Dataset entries
↓
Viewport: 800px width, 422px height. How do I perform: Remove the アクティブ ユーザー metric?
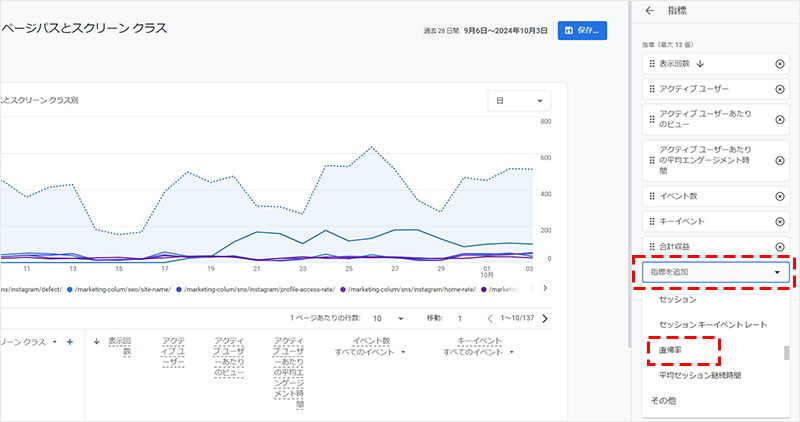(x=779, y=90)
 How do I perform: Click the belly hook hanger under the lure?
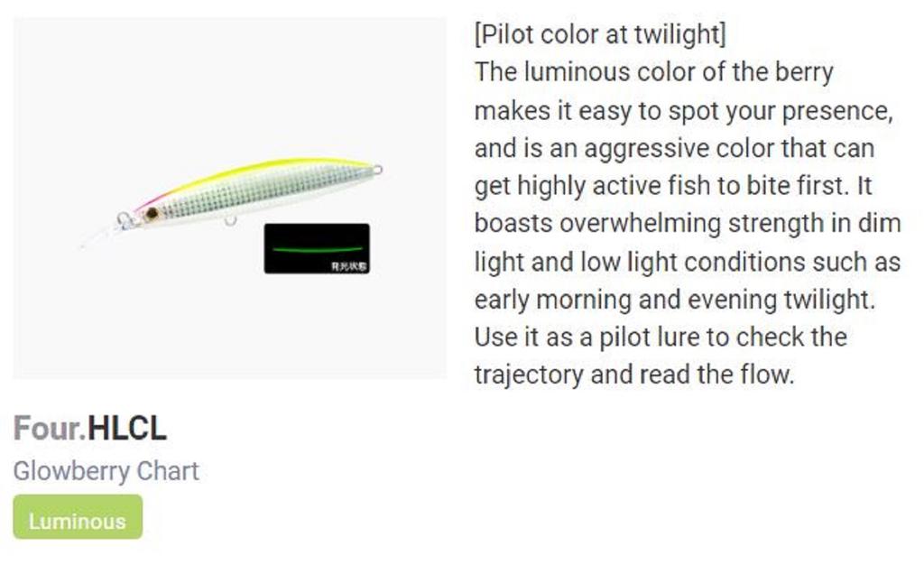coord(230,220)
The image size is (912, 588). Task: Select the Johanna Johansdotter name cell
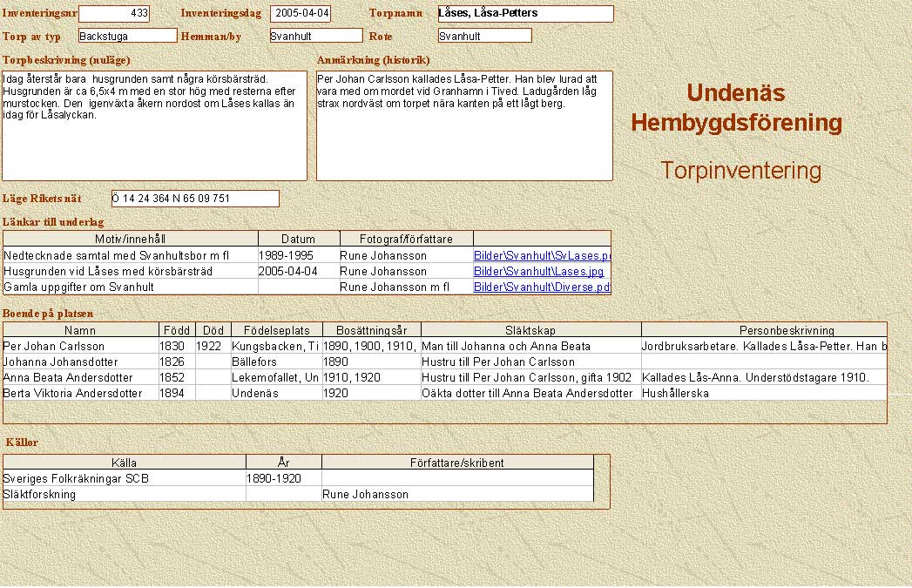click(x=80, y=362)
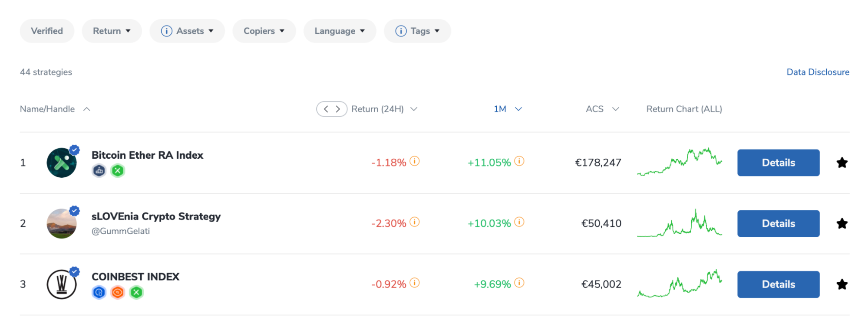The width and height of the screenshot is (868, 317).
Task: Click the Bitcoin Ether RA Index avatar
Action: point(62,163)
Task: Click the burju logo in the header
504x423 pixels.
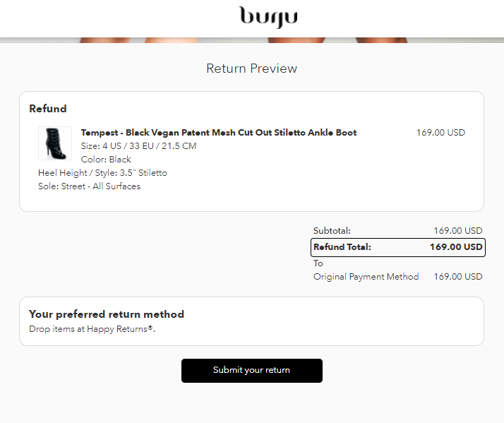Action: [268, 18]
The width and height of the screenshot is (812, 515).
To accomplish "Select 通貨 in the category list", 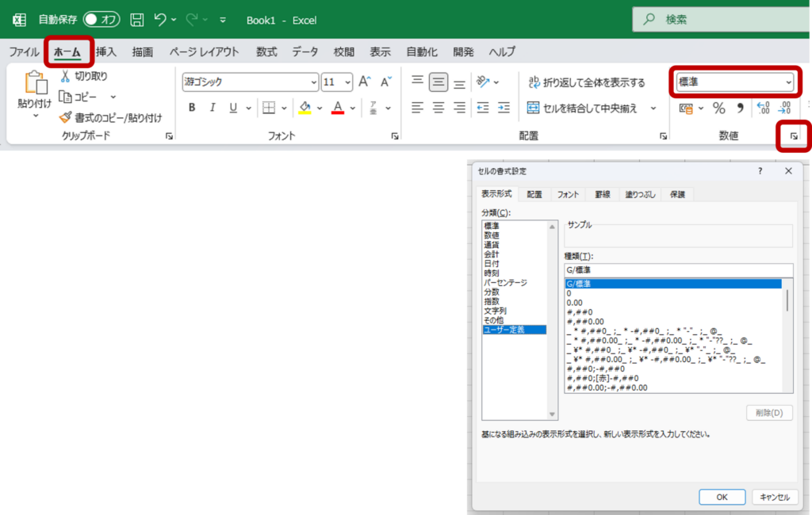I will pos(492,245).
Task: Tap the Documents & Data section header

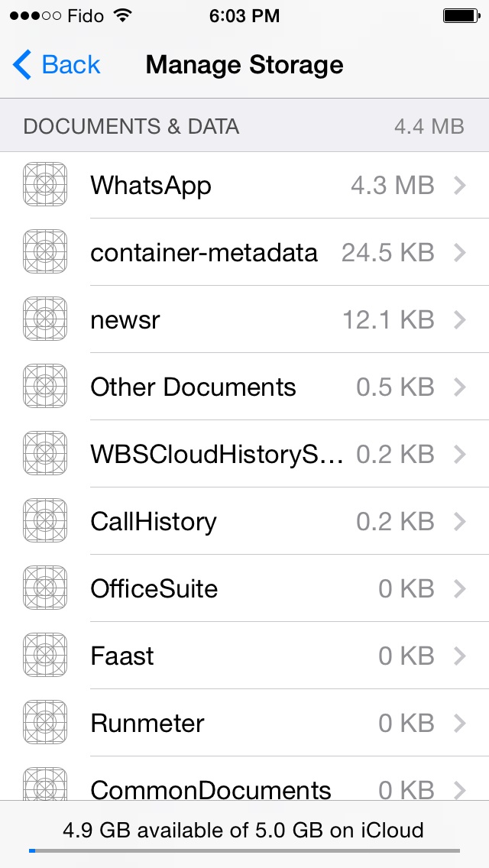Action: (245, 126)
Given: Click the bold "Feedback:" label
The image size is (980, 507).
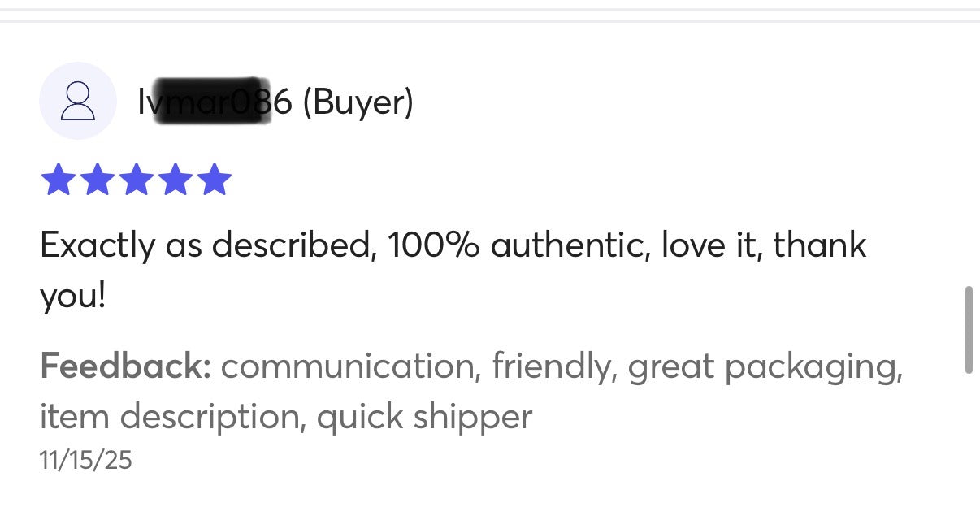Looking at the screenshot, I should [125, 366].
↑
● **Work to be completed**
Begin at the line containing "Given: Click the" and copy every line through the end of the data above exactly, omitting the pictures.

● **Answer below**
Given: Click the bold "Feedback:" label
The image size is (980, 507).
Looking at the screenshot, I should [125, 366].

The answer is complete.